Retail isn’t dead, just boring retail is. This assessment by John Costello, former president for global marketing and innovation at Dunkin’ Brands, simultaneously points out that the death of retail has been greatly exaggerated while letting retailers know that they must find ways to stand out to thrive.
To succeed in retail means evolving through innovation, smart marketing and working with strategic partners. And it’s important to point out that investment like this takes time and resources, an approach that private, equity-backed retailers typically aren’t willing to pursue, with Toys “R” Us being the most recent example.
In speaking with executives who work with or within thriving retailers, I found three examples that can spell success for retailers today.
Experiences can change the business model and drive in-store sales
Retailers are using their existing footprints to deliver more value to customers. Envisioning what people want from an in-store experience can be a critical component in building a retail brand today. With so much peril in the retail industry, it’s a way to stay relevant and thrive.
“Whether it’s campouts in iconic locations, in-store outfitting appointments, hosted mountain bike tours or weekend outdoor women’s retreats like Outessa, experiences are a growing part of how REI engages with its customers,” says Craig Rowley, vice president of marketing at REI. “We have hundreds happening every week. We also have a rapidly growing travel business, Adventures and wayfinding apps for trails, mountain biking and mountain climbing. These help us connect and engage with avid outdoors people and those trying it for the very first time.”

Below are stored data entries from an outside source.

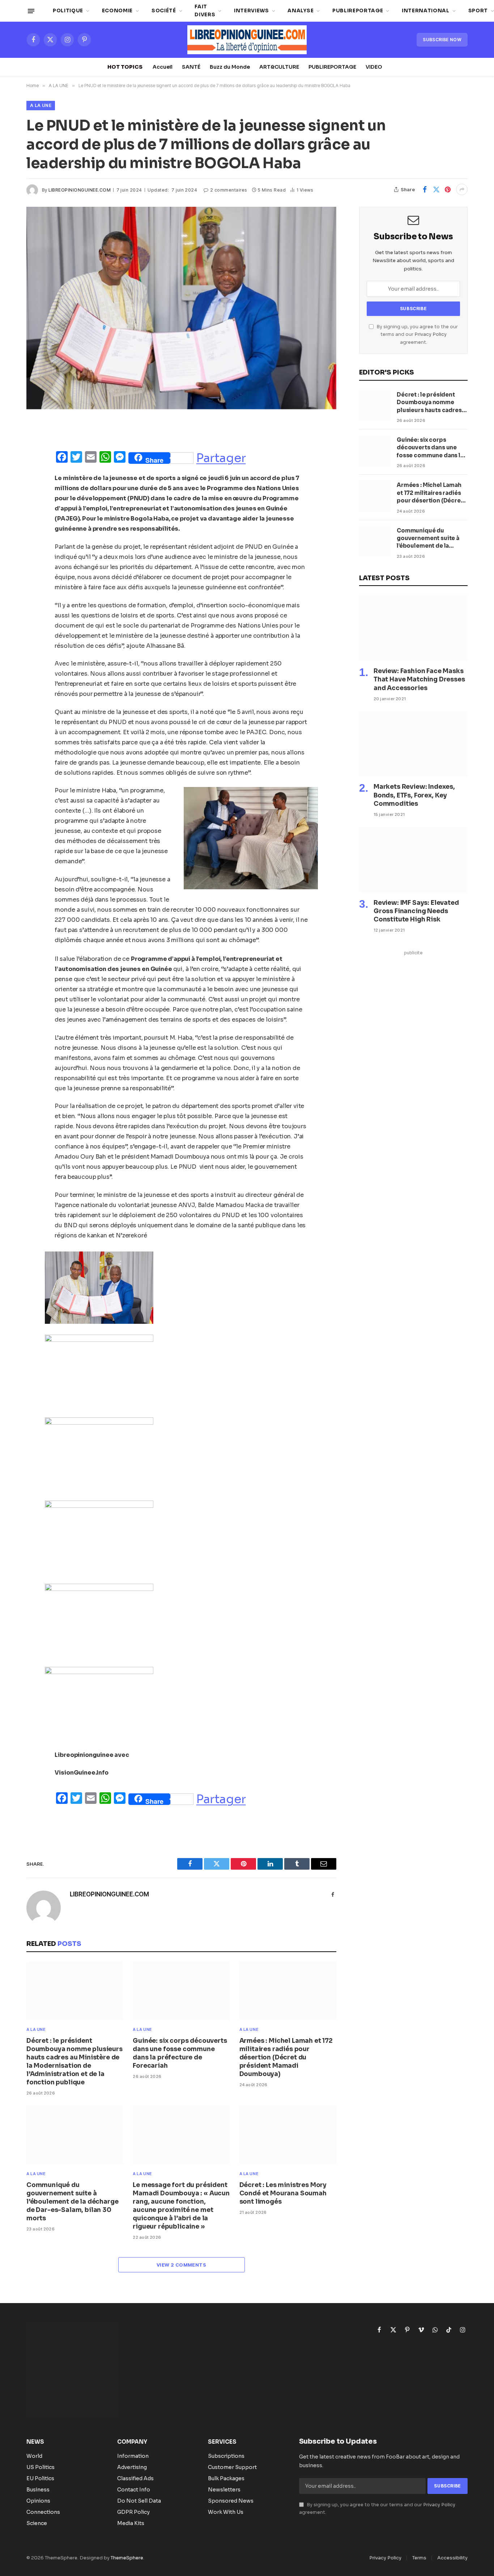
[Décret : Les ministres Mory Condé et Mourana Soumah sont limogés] (287, 2135)
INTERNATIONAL (426, 11)
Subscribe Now (442, 39)
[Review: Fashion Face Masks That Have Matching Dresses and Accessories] (413, 628)
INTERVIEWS (251, 11)
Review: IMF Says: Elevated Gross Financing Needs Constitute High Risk (416, 911)
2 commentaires (228, 190)
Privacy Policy (430, 334)
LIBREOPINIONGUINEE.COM (79, 190)
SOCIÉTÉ (164, 11)
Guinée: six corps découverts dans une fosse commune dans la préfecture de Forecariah (180, 2053)
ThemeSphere (127, 2558)
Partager (221, 458)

Find new ways to connect with the local community
Pearle Vision is focused on genuine neighborhood eye care, yet it uses a national franchise business model. The brand’s deep neighborhood roots in the communities they serve date back to the vision of its founder, Dr. Stanley Pearle. The key to success for Pearle Vision is finding the balance between national efficiency and local effectiveness.
“We have DMAs where we have a limited location footprint, and so it would be strategically unwise to buy an entire statewide or citywide media buy for one or two locations,” says Doug Zarkin, vp and CMO at Pearle Vision. “And so, in order to ensure these locations thrive, we’ve been able to apply big data and the latest technology for good—not for evil, as they say. Geo-targeting has allowed us to be uber-effective and super efficient.”
This approach of creating a personal narrative with prospective customers enables Pearle Vision to cement their community connections. That, in turn, attracts consumers who value trust when they are deciding who to turn to for their eyewear and eye care needs.
Break new (data) ground with your manufacturing partners
You are not in this alone. Manufacturers whose products you sell are looking to partner in innovative ways to drive their sales and yours. “Manufacturers and retailers are increasingly focused on sharing and using data to design and communicate pricing and promotional programs that feature the right products in the right place at the right time to the right customers,” says Scott Mueller, president of Shopchology, a strategic shopper marketing services firm.
A recent study conducted by the Promotion Optimization Institute shows 70 percent of millennials rate personalization of offers as important as choosing their primary store and mobile for the offers they choose to engage with. “Traditional circular and in-store trade promotions are quickly becoming irrelevant to the fastest-growing segments of shoppers,” adds Mueller. “For many shoppers, convenience increasingly trumps price as a key motivator, and the more data they willingly share, the higher their expectations are for marketing personalization that makes the decision to ‘buy this’ and ‘buy it here’ as simple as possible.”
Today’s manufacturers are seeking ways to support retail partners that create win-win scenarios, and that’s why retailers should look past the typical trade-funding traps of temporary price reductions and promotions. It is time for that thinking to change and allow these relationships to evolve.